MVRDV tarafından tasarlanan NIO Avrupa genel merkezi, Amsterdam’da yer alıyor.
Elektrikli araba üreticisi NIO’nun Amsterdam’da yer alan Avrupa genel merkezi, 19. yüzyıldan kalma yedi katlı bir yapı içerisinde bulunuyor. MVRDV, NIO’nun marka kimliği ile yapının tarihini sentezleyerek bir renovasyon projesi gerçekleştirdi. Şu anda ise yapı; dinlenme, çalışma, etkinlik ve sergi gibi birçok işleve hizmet ediyor. Yapıda kullanılacak renkler seçilirken, NIO’nun “mavi gökyüzü geliyor” sloganından esinlenildi. Alt katlarda toprak tonlarına ağırlık verildi, üst katta yer alan modernist çatı pavilyonunda ise mavinin tonları kullanıldı.
Yapı, uzun bir geçmişi 1800’lü yıllara dayanıyor. Jan van Looy tarafından tasarlanan bina, 1891 yılında New York Hayat Sigortası Şirketi için inşa edildiğinde, Amsterdam’ın en yüksek özel binaları arasında yer alıyordu. 20. yüzyılda uzun süre Metz & Co mağazasına ev sahipliği yapan bina, 1933’te modernist hareketin en önemli Hollandalı mimarlarından olan Gerrit Rietveld tarafından tasarlanan çelik ve cam çatılı pavilyonla genişletildi. 2013 yılında ise bir Abercrombie & Fitch mağazasına ev sahipliği yaptı. Rietveld pavilyonu da dahil olmak üzere üst katlar halka kapatıldı ve orijinal iç detayların çoğu gizlendi.
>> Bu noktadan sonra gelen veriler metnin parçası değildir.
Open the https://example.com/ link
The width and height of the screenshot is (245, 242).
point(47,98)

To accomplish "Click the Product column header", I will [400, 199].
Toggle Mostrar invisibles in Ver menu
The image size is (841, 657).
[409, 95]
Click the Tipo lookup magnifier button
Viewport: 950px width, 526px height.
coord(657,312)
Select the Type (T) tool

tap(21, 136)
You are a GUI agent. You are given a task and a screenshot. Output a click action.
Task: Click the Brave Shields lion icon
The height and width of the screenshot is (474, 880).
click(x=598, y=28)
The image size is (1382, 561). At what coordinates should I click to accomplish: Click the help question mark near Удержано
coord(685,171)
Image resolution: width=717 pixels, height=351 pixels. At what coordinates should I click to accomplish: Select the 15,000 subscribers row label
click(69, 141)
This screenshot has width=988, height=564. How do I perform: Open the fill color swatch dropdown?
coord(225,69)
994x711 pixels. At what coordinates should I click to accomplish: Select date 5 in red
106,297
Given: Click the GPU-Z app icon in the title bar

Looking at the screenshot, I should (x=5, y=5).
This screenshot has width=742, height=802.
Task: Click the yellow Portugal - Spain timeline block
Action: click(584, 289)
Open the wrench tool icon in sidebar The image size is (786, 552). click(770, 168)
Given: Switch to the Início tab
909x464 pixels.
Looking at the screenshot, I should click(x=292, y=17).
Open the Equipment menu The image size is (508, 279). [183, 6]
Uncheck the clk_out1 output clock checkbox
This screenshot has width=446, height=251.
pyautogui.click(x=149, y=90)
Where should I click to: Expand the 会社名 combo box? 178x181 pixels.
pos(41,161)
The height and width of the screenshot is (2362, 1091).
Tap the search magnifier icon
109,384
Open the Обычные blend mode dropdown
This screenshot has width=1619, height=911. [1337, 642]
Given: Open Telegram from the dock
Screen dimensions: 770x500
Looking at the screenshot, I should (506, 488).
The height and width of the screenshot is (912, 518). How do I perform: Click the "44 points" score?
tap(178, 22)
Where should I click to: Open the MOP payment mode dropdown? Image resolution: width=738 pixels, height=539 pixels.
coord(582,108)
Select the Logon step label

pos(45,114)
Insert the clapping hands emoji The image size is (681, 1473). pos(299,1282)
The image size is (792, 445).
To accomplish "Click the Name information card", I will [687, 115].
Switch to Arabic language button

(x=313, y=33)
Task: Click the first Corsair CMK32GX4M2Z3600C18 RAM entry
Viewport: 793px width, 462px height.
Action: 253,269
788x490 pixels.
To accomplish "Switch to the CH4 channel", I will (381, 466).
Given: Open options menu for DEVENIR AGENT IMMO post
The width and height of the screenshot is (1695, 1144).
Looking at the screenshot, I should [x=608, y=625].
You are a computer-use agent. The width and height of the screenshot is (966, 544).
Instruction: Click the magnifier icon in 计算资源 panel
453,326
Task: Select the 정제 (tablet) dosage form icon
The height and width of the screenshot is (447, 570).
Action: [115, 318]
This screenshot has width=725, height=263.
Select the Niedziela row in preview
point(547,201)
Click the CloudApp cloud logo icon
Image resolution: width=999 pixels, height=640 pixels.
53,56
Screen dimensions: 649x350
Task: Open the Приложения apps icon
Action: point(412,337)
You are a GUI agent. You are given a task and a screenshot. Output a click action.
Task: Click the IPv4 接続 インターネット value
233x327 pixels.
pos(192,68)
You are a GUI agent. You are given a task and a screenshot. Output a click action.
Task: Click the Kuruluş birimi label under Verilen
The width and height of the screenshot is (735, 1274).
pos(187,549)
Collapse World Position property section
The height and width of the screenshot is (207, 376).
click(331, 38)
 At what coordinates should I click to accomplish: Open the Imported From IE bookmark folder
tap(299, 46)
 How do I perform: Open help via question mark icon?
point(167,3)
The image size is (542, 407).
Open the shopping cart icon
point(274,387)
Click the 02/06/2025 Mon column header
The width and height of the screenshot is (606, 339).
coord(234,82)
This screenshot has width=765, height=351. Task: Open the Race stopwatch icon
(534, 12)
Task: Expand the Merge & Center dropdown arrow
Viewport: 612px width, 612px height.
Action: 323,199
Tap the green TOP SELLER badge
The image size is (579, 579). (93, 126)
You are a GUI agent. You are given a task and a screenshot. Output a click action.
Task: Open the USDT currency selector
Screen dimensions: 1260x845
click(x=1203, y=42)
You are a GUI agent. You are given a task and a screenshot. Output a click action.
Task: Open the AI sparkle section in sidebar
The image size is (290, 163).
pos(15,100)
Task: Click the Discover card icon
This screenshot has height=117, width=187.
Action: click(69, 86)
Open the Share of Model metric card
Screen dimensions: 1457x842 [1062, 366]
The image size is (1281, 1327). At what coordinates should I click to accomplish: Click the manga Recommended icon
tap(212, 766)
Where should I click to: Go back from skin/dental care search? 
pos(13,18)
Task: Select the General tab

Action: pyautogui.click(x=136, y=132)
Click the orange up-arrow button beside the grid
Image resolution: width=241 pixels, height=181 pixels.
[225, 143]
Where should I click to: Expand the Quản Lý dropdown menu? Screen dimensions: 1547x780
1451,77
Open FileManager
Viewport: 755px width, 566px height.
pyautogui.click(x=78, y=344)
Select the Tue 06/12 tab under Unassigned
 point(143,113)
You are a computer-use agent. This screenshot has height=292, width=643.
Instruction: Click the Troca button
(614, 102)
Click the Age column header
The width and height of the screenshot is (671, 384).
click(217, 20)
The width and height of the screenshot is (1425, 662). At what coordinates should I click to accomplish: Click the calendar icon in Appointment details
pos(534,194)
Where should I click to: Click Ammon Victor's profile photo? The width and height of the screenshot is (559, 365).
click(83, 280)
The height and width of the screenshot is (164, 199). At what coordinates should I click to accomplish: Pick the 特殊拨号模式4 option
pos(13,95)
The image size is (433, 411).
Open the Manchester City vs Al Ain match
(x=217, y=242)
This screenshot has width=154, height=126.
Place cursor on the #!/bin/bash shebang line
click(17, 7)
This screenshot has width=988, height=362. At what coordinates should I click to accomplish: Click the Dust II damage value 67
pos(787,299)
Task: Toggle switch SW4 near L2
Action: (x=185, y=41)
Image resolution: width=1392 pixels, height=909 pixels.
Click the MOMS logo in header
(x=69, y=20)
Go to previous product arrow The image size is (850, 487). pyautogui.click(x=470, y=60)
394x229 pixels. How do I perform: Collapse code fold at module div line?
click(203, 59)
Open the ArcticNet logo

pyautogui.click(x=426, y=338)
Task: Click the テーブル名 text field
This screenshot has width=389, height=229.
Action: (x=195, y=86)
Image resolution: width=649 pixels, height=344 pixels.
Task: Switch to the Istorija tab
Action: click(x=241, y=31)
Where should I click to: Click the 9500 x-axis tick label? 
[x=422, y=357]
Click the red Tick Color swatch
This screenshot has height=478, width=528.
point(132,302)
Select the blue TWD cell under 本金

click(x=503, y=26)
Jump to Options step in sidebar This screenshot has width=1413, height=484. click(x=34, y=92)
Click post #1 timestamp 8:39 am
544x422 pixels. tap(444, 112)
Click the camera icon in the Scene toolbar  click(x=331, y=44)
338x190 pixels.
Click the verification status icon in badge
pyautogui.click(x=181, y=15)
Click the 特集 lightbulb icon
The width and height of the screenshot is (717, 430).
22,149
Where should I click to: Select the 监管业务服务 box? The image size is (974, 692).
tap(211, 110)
Dünya genelindeki tüm merkezlerinde olduğu gibi Amsterdam’da da NIO House, yapıyı yalnızca bir “araba galerisi” olmanın ötesine taşıdı. Yapı, bulunduğu bölgeye katkıda bulunan çeşitli işlevlere sahip bir kamu binasına dönüştürüldü. Zemin kattaki araba vitrininin üst katında, pastel sarı renkte çocuk alanına sahip bir kafe tasarlandı. İkinci katta, yerel işletmelerin ve etkinlik organizasyonlarının atölyeler, sunumlar ve küçük ölçekli dersler için kullanabileceği bir alana kurgulandı. Bunun yanı sıra, kat içerisinde çocukların eğlenebileceği bir “Joy Camp” yerleştirildi. Üçüncü katta, halk tarafından kullanılabilen ortak çalışma alanları konumlandırıldı. Dördüncü kat, hem NIO ürünlerini sergilemek hem de yerel sanatçıların çalışmalarını sergilemek için kullanılabilecek bir sanat ve tasarım galerisine dönüştürüldü. Beşinci kat, NIO’nun kendi ofislerine ayrıldı. Altıncı kata ve çatı pavilyonuna ise etkinlik alanları yerleştirildi.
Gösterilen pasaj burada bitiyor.